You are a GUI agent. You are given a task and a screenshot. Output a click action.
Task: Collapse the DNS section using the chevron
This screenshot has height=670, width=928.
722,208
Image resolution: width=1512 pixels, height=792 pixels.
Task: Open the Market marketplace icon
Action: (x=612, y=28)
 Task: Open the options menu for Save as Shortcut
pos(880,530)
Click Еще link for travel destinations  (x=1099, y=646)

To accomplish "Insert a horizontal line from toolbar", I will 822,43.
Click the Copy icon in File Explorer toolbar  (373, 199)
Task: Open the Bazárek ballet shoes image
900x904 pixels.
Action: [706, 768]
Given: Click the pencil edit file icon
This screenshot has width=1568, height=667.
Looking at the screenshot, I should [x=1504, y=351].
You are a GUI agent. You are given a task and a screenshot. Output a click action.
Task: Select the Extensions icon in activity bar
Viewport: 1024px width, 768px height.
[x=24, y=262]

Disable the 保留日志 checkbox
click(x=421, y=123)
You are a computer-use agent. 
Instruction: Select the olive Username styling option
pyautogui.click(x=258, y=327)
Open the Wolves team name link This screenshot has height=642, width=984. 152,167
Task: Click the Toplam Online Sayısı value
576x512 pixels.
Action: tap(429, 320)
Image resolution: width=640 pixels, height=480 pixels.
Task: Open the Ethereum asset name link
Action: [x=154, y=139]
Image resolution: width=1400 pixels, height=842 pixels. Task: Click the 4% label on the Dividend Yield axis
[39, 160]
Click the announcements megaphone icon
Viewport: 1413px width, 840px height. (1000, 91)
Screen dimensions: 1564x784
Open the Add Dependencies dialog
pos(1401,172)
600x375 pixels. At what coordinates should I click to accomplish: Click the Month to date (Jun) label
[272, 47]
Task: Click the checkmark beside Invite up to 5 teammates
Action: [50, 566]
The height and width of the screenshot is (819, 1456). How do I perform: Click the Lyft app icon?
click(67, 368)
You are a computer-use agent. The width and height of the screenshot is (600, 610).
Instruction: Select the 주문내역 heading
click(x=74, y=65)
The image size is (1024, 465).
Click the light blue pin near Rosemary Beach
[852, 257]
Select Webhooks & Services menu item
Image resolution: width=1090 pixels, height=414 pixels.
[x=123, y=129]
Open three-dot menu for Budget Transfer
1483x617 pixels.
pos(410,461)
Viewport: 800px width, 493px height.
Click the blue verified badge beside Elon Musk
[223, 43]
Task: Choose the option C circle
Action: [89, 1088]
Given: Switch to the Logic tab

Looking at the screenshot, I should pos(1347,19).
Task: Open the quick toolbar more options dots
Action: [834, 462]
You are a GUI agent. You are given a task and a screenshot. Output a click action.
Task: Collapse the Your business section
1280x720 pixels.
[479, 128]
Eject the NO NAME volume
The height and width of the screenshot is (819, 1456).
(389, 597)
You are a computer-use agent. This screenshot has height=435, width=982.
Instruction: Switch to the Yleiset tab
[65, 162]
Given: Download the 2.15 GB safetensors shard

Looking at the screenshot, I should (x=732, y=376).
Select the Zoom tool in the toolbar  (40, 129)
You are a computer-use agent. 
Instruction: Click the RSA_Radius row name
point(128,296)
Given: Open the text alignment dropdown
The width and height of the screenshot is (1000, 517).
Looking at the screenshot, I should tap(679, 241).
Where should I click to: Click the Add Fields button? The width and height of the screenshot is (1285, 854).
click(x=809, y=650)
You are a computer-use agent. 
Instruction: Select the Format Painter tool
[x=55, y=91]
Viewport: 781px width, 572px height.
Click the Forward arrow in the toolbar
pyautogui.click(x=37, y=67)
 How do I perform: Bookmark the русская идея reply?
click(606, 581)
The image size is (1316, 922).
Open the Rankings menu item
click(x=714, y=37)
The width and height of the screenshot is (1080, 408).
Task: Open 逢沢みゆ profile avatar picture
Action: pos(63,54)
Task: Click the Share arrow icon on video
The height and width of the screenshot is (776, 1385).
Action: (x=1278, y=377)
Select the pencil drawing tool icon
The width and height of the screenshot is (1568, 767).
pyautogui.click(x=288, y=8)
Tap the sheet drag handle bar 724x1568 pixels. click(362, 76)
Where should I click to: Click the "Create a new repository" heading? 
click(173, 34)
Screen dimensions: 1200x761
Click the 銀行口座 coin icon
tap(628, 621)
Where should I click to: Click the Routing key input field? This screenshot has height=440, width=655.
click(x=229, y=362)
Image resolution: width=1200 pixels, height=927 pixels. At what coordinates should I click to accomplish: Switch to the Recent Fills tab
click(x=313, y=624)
* * * * *
**Task directions:** Reproduce every one of the lines above exactly as they appear, keeping their order.

**Written solution:**
You are a GUI agent. You are given a task and a screenshot. Output a click action.
Task: Collapse the DNS section using the chevron
This screenshot has height=670, width=928.
722,208
Image resolution: width=1512 pixels, height=792 pixels.
Task: Open the Market marketplace icon
Action: (x=612, y=28)
 Task: Open the options menu for Save as Shortcut
pos(880,530)
Click Еще link for travel destinations  (x=1099, y=646)

To accomplish "Insert a horizontal line from toolbar", I will 822,43.
Click the Copy icon in File Explorer toolbar  (373, 199)
Task: Open the Bazárek ballet shoes image
900x904 pixels.
Action: [706, 768]
Given: Click the pencil edit file icon
This screenshot has width=1568, height=667.
Looking at the screenshot, I should [x=1504, y=351].
You are a GUI agent. You are given a task and a screenshot. Output a click action.
Task: Select the Extensions icon in activity bar
Viewport: 1024px width, 768px height.
[x=24, y=262]

Disable the 保留日志 checkbox
click(x=421, y=123)
You are a computer-use agent. 
Instruction: Select the olive Username styling option
pyautogui.click(x=258, y=327)
Open the Wolves team name link This screenshot has height=642, width=984. 152,167
Task: Click the Toplam Online Sayısı value
576x512 pixels.
Action: tap(429, 320)
Image resolution: width=640 pixels, height=480 pixels.
Task: Open the Ethereum asset name link
Action: [x=154, y=139]
Image resolution: width=1400 pixels, height=842 pixels. Task: Click the 4% label on the Dividend Yield axis
[39, 160]
Click the announcements megaphone icon
Viewport: 1413px width, 840px height. (1000, 91)
Screen dimensions: 1564x784
Open the Add Dependencies dialog
pos(1401,172)
600x375 pixels. At what coordinates should I click to accomplish: Click the Month to date (Jun) label
[272, 47]
Task: Click the checkmark beside Invite up to 5 teammates
Action: [50, 566]
The height and width of the screenshot is (819, 1456). How do I perform: Click the Lyft app icon?
click(67, 368)
You are a computer-use agent. The width and height of the screenshot is (600, 610).
Instruction: Select the 주문내역 heading
click(x=74, y=65)
The image size is (1024, 465).
Click the light blue pin near Rosemary Beach
[852, 257]
Select Webhooks & Services menu item
Image resolution: width=1090 pixels, height=414 pixels.
[x=123, y=129]
Open three-dot menu for Budget Transfer
1483x617 pixels.
pos(410,461)
Viewport: 800px width, 493px height.
Click the blue verified badge beside Elon Musk
[223, 43]
Task: Choose the option C circle
Action: [89, 1088]
Given: Switch to the Logic tab

Looking at the screenshot, I should pos(1347,19).
Task: Open the quick toolbar more options dots
Action: [834, 462]
You are a GUI agent. You are given a task and a screenshot. Output a click action.
Task: Collapse the Your business section
1280x720 pixels.
[479, 128]
Eject the NO NAME volume
The height and width of the screenshot is (819, 1456).
(389, 597)
You are a computer-use agent. This screenshot has height=435, width=982.
Instruction: Switch to the Yleiset tab
[65, 162]
Given: Download the 2.15 GB safetensors shard

Looking at the screenshot, I should (x=732, y=376).
Select the Zoom tool in the toolbar  (40, 129)
You are a computer-use agent. 
Instruction: Click the RSA_Radius row name
point(128,296)
Given: Open the text alignment dropdown
The width and height of the screenshot is (1000, 517).
Looking at the screenshot, I should tap(679, 241).
Where should I click to: Click the Add Fields button? The width and height of the screenshot is (1285, 854).
click(x=809, y=650)
You are a computer-use agent. 
Instruction: Select the Format Painter tool
[x=55, y=91]
Viewport: 781px width, 572px height.
Click the Forward arrow in the toolbar
pyautogui.click(x=37, y=67)
 How do I perform: Bookmark the русская идея reply?
click(606, 581)
The image size is (1316, 922).
Open the Rankings menu item
click(x=714, y=37)
The width and height of the screenshot is (1080, 408).
Task: Open 逢沢みゆ profile avatar picture
Action: pos(63,54)
Task: Click the Share arrow icon on video
The height and width of the screenshot is (776, 1385).
Action: (x=1278, y=377)
Select the pencil drawing tool icon
The width and height of the screenshot is (1568, 767).
pyautogui.click(x=288, y=8)
Tap the sheet drag handle bar 724x1568 pixels. click(362, 76)
Where should I click to: Click the "Create a new repository" heading? 
click(173, 34)
Screen dimensions: 1200x761
Click the 銀行口座 coin icon
tap(628, 621)
Where should I click to: Click the Routing key input field? This screenshot has height=440, width=655.
click(x=229, y=362)
Image resolution: width=1200 pixels, height=927 pixels. At what coordinates should I click to accomplish: Switch to the Recent Fills tab
click(x=313, y=624)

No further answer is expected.